XI KANT KONGRESS, XI Congresso Kantiano Internazionale

What’s Wrong With a Guarantee of Perpetual Peace?

Luigi Caranti

Edificio: Palazzo dei Congressi
Sala: sala Newton
Data: 22 maggio 2010 - 14:30
Ultima modifica: 11 aprile 2010


One of the most controversial and criticized tenets of Kant’s entire philosophy is that nature guarantees that perpetual peace will be achieved one day. Many have read in this optimistic prediction nothing but a piece of simpleminded faith in the progress of mankind, typical of an Enlightenment way of thinking not yet scrutinized and properly criticized. Recent sympathetic commentators of Kant (Guyer, Ludwig) have thus attempted various strategies for watering down Kant’s claim and for separating his peace project from similar predictions judged incompatible not only with contemporary philosophical taste, but also with Kant’s own fundamental epistemological principles.

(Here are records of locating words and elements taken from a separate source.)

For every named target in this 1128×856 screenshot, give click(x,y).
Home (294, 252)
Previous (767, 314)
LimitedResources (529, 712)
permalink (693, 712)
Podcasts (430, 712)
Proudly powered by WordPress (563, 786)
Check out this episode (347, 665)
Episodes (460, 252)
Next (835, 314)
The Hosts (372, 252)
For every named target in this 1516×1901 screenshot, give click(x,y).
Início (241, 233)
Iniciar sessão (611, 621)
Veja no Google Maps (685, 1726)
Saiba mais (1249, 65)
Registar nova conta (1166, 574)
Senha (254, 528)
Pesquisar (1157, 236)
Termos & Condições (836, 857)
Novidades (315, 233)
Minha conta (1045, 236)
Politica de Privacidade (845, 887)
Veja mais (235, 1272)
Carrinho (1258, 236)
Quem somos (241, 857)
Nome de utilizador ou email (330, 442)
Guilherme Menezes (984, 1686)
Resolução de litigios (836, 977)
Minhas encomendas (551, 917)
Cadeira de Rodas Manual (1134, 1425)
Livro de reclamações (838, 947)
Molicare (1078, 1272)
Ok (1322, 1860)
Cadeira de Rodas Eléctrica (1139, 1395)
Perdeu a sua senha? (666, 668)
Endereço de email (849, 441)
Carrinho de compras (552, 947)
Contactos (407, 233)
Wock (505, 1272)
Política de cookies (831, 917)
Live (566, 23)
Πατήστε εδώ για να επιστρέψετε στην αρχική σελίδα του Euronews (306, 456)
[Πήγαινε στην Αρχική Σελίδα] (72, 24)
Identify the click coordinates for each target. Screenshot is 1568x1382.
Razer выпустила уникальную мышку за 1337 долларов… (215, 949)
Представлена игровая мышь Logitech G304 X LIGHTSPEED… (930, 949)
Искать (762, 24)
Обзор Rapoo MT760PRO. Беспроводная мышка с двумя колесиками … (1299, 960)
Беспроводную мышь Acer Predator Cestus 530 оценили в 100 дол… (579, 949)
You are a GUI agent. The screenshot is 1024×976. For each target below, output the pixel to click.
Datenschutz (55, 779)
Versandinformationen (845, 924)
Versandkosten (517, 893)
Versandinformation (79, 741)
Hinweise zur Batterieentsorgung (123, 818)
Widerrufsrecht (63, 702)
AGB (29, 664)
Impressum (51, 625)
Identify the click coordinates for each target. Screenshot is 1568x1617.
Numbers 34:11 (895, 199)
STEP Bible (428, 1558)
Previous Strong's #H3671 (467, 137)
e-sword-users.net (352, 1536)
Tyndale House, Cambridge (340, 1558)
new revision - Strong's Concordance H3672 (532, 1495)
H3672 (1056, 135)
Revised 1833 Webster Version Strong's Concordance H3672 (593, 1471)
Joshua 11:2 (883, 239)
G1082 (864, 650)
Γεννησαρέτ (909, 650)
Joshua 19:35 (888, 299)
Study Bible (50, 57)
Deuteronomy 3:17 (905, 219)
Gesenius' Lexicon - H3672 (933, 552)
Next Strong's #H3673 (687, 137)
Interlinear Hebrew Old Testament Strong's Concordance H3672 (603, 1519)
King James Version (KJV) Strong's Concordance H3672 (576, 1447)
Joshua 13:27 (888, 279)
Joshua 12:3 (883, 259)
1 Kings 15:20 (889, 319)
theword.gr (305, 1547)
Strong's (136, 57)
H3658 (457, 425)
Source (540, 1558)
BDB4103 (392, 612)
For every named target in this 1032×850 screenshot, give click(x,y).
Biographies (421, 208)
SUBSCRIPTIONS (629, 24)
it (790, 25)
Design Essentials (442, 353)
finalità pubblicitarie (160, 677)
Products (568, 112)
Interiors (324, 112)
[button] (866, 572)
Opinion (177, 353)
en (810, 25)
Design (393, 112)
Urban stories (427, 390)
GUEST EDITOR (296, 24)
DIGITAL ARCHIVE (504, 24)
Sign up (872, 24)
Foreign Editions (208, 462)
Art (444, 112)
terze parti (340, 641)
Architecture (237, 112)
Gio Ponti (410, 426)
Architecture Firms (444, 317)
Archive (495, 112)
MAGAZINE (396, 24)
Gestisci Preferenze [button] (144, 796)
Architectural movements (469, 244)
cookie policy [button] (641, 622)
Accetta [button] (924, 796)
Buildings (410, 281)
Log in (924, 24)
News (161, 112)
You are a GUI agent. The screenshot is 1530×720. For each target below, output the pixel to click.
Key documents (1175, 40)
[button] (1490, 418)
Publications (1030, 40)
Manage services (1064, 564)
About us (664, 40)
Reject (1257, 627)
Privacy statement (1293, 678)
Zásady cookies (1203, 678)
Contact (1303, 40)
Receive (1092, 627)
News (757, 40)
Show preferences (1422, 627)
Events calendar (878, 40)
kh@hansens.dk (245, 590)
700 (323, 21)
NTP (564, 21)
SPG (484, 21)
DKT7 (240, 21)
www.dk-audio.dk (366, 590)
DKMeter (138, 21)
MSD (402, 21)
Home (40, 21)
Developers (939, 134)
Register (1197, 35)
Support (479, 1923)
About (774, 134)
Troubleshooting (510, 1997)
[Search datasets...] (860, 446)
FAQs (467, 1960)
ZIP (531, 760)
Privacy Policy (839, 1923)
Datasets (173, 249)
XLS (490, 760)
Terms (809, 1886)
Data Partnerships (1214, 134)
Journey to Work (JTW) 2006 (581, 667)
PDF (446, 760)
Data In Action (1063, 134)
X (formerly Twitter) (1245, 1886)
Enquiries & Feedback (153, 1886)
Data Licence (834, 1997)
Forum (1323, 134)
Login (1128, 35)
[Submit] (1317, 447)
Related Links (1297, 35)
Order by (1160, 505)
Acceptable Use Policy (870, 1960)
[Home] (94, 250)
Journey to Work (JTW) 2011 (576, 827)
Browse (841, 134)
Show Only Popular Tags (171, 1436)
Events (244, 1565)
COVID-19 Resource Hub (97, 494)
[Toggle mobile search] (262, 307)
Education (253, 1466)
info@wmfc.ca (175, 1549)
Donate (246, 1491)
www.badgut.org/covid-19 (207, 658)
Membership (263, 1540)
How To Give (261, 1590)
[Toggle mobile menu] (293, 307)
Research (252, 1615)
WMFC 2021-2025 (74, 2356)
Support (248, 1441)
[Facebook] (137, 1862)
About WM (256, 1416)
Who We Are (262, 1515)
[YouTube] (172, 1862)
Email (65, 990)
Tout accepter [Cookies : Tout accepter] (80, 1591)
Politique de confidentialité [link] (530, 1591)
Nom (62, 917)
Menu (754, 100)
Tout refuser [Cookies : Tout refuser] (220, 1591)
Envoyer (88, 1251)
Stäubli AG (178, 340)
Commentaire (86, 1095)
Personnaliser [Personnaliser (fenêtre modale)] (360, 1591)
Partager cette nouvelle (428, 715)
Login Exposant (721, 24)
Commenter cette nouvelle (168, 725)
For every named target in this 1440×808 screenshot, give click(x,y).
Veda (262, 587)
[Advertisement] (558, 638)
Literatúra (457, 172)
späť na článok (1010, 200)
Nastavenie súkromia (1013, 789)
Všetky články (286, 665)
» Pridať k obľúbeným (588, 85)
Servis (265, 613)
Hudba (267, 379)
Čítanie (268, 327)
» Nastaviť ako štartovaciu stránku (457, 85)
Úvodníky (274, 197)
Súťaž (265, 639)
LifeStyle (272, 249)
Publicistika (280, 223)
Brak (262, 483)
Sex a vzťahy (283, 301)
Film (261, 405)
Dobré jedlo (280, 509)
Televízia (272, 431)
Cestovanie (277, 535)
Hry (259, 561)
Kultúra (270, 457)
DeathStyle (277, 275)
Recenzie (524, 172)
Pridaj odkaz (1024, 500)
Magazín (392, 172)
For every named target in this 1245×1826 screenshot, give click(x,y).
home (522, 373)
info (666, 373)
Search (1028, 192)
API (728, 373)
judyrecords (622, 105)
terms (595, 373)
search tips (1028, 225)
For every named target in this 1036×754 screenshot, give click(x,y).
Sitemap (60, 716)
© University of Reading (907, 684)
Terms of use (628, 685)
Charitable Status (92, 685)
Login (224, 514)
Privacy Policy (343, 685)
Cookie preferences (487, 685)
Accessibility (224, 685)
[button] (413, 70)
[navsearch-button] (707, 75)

One simple reason for being suspicious of this hermeneutical orientation is that Kant’s writings on history – where various forms of this “guarantee” appear – all belong to the critical period. Another one is that Kant never abandoned this progressive view of history that is – if anything – stated more clearly in the last significant writing Kant devotes to history, The Contest of the Faculties. This paper tries to take Kant seriously to show that – properly understood – the idea that there is a guarantee of perpetual peace is a thesis less embarrassing than usually assumed – and certainly is a non-disposable part of Kant’s project. The paper proceeds by reconstructing the various forms of guarantees offered in Kant’s writings on history to come up, in the end, with a view neither dogmatic nor sterilized to meet contemporary (mostly post-modern) scepticism.